Bahkan untuk saat ini, sudah tersedia banyak aplikasi yang menawarkan kemudahan video call dengan berbagai sambungan, seperti zoom, google meet, atau beberapa aplikasi lainnya.

3. Ajak anak bersedekah

Seperti yang kita tahu, sedekah punya banyak sekali manfaat untuk kebahagiaan hidup, mulai dari penolak bala, hingga bisa mendapat pahala yang berlipat ganda.

Maka dari itu, tak ada salahnya membiasakan anak menyisihkan tabungannya untuk bersedekah sejak dini.

Jadi, meski tak bisa berkumpul langsung dengan saudara, kerabat, ataupun kakek nenek, tradisi munggahan tetap bisa dimaknai dengan melakukan beberapa hal di atas.

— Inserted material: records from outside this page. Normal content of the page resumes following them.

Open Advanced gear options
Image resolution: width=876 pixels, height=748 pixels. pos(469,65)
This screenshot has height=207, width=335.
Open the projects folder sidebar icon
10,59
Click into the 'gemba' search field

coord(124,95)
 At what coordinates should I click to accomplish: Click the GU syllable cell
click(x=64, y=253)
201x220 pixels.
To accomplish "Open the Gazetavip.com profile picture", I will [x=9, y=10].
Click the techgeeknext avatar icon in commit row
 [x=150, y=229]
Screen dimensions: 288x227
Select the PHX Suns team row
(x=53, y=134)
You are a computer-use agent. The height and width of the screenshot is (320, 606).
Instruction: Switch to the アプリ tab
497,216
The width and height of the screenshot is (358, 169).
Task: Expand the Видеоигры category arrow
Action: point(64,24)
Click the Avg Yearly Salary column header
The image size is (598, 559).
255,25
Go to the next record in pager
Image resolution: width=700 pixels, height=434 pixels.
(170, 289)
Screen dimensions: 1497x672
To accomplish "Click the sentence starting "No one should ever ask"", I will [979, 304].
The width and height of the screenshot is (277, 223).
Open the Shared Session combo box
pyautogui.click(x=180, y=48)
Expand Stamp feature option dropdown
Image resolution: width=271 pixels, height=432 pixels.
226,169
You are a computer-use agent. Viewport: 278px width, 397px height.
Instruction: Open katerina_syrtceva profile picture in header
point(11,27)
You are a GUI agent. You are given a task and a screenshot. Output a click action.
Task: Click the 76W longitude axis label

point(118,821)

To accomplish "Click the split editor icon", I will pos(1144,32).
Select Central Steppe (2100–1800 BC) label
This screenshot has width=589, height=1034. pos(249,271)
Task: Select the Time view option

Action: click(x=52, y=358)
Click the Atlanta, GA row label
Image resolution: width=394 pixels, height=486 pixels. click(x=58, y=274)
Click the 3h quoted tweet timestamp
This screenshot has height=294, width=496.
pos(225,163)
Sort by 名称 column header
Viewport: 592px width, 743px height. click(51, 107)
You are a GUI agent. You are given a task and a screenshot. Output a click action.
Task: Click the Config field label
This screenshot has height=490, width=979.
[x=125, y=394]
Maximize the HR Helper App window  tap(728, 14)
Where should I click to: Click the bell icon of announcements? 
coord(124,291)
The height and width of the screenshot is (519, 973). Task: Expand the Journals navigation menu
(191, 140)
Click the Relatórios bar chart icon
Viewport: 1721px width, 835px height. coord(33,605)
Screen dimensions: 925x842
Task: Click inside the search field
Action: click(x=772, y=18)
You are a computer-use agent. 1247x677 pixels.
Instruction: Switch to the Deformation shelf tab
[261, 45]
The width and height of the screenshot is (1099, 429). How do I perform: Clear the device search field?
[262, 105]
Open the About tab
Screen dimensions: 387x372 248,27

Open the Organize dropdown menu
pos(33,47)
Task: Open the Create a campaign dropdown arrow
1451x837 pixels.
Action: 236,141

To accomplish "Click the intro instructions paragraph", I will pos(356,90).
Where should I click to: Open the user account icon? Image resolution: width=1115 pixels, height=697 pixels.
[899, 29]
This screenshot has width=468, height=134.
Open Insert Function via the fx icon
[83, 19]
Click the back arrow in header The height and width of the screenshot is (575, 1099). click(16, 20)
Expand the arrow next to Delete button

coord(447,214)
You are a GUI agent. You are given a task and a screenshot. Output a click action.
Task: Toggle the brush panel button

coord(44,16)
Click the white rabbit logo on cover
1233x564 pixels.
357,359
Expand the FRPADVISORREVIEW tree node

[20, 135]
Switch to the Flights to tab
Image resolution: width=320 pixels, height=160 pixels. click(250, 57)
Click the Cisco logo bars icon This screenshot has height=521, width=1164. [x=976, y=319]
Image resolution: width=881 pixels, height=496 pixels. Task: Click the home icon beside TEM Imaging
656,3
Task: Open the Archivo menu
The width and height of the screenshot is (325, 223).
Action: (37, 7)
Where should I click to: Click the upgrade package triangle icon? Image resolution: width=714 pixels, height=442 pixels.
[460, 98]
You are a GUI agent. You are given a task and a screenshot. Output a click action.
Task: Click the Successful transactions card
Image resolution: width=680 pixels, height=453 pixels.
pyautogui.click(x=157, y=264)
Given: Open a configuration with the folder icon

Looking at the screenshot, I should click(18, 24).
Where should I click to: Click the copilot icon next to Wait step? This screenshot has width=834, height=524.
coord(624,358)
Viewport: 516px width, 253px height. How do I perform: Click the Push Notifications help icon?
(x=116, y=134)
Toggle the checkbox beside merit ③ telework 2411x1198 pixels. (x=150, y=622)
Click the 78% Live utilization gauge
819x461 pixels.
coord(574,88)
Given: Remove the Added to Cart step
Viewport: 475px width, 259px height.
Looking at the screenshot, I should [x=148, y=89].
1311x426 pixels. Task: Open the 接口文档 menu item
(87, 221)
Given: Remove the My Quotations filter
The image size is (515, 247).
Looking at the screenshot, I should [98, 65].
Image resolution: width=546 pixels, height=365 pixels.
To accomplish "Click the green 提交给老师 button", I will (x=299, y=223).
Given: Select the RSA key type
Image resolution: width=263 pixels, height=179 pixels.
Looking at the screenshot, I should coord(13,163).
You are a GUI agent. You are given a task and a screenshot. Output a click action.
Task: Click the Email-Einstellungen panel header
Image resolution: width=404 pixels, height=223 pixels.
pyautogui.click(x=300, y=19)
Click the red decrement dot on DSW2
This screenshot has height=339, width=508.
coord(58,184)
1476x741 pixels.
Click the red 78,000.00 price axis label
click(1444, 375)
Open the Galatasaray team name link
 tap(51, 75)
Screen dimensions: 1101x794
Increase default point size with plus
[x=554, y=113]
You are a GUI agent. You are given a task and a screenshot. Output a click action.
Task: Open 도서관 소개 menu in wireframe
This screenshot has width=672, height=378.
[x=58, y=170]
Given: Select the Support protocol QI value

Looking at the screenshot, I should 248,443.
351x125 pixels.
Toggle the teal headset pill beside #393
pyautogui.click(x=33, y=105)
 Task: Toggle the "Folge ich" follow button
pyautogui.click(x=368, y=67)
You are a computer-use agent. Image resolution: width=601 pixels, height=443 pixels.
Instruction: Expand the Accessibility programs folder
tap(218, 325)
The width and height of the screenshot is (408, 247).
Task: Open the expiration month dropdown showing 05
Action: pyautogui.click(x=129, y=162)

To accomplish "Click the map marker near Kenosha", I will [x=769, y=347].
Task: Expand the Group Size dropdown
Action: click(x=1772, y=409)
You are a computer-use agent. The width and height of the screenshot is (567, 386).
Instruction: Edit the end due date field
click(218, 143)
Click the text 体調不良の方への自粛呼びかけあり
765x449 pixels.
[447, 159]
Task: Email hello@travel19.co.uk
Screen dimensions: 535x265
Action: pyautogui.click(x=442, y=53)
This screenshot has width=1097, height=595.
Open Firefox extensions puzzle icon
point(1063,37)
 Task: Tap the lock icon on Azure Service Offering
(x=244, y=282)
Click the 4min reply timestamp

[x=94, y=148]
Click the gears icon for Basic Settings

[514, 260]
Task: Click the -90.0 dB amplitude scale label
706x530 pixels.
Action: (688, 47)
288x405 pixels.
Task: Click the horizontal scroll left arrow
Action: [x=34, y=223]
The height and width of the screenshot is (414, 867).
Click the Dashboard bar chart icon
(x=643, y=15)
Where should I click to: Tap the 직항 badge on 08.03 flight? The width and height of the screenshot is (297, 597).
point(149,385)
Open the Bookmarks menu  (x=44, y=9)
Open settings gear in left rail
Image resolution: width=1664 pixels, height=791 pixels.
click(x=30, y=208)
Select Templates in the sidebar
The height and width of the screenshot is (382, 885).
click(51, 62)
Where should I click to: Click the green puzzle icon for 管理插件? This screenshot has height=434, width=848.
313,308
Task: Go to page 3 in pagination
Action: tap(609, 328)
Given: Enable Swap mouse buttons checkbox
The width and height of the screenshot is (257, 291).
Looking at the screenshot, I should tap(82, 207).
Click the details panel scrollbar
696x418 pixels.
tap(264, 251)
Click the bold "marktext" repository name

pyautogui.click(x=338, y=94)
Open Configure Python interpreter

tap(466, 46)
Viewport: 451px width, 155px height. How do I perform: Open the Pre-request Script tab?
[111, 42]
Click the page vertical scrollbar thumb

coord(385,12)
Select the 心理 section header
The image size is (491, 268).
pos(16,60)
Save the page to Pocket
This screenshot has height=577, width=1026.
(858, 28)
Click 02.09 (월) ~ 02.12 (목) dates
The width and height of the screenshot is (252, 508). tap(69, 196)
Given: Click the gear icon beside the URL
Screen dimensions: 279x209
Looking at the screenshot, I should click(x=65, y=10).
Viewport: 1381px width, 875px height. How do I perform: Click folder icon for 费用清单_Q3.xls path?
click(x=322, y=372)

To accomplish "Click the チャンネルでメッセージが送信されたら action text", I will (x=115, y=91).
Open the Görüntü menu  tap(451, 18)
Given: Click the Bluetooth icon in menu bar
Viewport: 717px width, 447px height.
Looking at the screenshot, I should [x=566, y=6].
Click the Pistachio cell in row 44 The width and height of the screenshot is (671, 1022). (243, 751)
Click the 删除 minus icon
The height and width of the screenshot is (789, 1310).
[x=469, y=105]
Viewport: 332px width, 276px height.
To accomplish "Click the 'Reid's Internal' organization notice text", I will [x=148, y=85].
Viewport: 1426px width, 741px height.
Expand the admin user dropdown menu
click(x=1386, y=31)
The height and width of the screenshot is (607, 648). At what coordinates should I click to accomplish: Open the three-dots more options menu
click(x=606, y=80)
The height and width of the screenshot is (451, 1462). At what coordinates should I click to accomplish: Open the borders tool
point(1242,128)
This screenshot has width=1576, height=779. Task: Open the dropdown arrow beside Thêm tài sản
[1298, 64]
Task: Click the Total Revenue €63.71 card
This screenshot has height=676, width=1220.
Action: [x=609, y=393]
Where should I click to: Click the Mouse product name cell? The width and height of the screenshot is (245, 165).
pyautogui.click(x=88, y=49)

4. Melakukan kegiatan keagamaan

Munggahan di rumah juga dapat diisi dengan berbagai kegiatan yang positif seperti doa bersama, tadarus Al-Qur’an, atau saling memaafkan antaranggota keluarga

Momen ini menjadi kesempatan untuk memperkuat ikatan emosional serta membersihkan hati dari kesalahpahaman yang mungkin terjadi selama setahun terakhir.

Tak kalah penting, munggahan di rumah memberi ruang untuk refleksi diri, orang tua dapat mengajak anak-anak berdiskusi tentang makna Ramadan, pentingnya ibadah, serta nilai kesederhanaan dan empati.